## Work to complete
The lines below that include "left" are to be found and copied.

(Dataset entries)
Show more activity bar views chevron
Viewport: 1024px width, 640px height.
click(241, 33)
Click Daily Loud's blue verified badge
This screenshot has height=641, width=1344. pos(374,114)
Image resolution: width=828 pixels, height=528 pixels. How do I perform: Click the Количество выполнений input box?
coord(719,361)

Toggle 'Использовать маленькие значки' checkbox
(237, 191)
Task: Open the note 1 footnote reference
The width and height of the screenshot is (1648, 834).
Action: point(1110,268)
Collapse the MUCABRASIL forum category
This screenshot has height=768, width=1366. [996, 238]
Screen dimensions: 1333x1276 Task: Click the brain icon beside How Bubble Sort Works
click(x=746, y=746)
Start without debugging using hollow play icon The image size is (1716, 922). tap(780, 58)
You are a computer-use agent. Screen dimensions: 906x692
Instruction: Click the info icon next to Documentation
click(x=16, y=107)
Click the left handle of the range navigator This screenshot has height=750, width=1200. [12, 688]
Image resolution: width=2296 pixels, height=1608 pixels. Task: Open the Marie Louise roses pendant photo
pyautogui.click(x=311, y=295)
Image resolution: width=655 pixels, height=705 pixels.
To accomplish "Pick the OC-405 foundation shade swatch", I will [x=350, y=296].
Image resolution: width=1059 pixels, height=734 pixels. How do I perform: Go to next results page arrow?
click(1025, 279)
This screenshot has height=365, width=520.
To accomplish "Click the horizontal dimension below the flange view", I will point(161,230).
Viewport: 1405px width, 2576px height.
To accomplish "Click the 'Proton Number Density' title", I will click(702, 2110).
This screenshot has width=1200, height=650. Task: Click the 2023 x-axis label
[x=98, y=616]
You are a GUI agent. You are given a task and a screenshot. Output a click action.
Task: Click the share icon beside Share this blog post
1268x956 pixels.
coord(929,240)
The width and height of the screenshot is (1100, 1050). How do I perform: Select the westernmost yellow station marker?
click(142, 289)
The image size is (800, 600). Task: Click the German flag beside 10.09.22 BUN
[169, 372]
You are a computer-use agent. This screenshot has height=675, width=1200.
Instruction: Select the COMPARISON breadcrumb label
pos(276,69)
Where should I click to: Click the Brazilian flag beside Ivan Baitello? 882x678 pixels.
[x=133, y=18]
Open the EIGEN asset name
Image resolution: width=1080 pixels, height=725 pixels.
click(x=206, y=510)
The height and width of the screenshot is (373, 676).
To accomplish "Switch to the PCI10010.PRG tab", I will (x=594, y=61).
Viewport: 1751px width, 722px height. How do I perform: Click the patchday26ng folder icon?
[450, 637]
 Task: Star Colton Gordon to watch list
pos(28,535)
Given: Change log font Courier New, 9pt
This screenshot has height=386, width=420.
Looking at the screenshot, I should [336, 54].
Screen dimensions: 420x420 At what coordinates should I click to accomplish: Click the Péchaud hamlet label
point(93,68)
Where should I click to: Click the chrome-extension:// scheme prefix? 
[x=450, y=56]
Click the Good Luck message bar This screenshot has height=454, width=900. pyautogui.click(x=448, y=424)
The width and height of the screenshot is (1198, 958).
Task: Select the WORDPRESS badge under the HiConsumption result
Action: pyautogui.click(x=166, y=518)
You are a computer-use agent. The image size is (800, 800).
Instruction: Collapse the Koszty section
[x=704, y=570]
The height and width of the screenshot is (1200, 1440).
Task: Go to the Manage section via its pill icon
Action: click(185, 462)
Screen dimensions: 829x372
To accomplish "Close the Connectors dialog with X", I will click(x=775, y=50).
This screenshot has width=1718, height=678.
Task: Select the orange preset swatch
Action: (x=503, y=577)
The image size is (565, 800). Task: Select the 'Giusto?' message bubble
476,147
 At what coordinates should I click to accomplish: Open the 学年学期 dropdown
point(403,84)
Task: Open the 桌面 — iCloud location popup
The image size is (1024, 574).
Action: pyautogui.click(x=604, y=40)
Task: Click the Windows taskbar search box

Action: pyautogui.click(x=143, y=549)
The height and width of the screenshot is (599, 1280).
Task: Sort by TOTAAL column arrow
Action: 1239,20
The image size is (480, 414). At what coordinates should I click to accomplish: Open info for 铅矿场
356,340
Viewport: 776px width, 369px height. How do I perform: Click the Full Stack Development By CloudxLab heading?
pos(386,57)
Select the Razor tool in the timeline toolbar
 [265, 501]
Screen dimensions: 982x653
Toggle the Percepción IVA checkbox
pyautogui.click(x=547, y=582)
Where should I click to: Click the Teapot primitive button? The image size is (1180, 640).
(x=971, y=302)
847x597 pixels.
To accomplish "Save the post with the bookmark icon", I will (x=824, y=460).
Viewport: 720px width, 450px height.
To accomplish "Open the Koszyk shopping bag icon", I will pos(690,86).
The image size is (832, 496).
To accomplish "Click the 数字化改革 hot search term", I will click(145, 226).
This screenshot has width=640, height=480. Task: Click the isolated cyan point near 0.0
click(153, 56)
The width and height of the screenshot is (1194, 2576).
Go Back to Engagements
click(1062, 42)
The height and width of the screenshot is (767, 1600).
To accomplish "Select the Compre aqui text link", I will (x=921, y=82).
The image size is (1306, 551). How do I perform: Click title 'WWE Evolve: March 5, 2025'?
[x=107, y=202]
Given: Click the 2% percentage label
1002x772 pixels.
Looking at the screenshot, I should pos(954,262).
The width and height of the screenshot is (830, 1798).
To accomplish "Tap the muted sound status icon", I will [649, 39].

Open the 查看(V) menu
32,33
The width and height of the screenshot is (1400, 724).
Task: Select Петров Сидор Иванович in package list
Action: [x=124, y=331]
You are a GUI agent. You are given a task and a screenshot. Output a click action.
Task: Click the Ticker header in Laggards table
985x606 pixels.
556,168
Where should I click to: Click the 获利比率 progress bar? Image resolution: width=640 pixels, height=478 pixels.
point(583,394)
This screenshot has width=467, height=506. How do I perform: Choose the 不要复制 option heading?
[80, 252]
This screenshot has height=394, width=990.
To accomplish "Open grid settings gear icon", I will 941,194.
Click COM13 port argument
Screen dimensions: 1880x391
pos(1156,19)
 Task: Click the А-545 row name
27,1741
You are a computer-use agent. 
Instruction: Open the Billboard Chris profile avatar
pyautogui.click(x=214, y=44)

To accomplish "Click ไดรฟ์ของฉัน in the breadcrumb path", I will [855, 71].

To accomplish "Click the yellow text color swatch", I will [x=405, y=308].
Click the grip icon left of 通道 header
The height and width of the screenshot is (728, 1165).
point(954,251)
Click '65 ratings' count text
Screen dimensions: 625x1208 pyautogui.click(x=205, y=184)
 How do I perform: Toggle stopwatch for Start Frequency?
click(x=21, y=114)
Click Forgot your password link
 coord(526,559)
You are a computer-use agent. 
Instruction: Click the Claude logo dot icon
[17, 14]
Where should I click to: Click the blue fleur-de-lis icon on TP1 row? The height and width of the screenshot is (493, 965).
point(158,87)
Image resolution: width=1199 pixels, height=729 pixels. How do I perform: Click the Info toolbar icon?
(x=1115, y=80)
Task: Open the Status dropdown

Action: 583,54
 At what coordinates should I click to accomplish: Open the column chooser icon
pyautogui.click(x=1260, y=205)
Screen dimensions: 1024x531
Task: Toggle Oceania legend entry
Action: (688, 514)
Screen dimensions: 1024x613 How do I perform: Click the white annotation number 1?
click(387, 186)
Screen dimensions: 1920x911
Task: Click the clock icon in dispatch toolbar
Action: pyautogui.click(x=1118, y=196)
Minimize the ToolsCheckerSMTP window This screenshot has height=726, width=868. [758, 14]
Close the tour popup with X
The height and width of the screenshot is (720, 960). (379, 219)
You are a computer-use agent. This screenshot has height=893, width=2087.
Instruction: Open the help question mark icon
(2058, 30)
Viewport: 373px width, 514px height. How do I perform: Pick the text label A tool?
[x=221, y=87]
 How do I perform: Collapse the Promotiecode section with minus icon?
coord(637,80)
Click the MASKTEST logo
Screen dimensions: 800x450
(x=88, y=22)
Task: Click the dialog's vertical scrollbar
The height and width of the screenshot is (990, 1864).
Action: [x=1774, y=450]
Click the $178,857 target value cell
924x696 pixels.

## Task output
Click the left handle of the range navigator This screenshot has height=750, width=1200. [12, 688]
Click the grip icon left of 通道 header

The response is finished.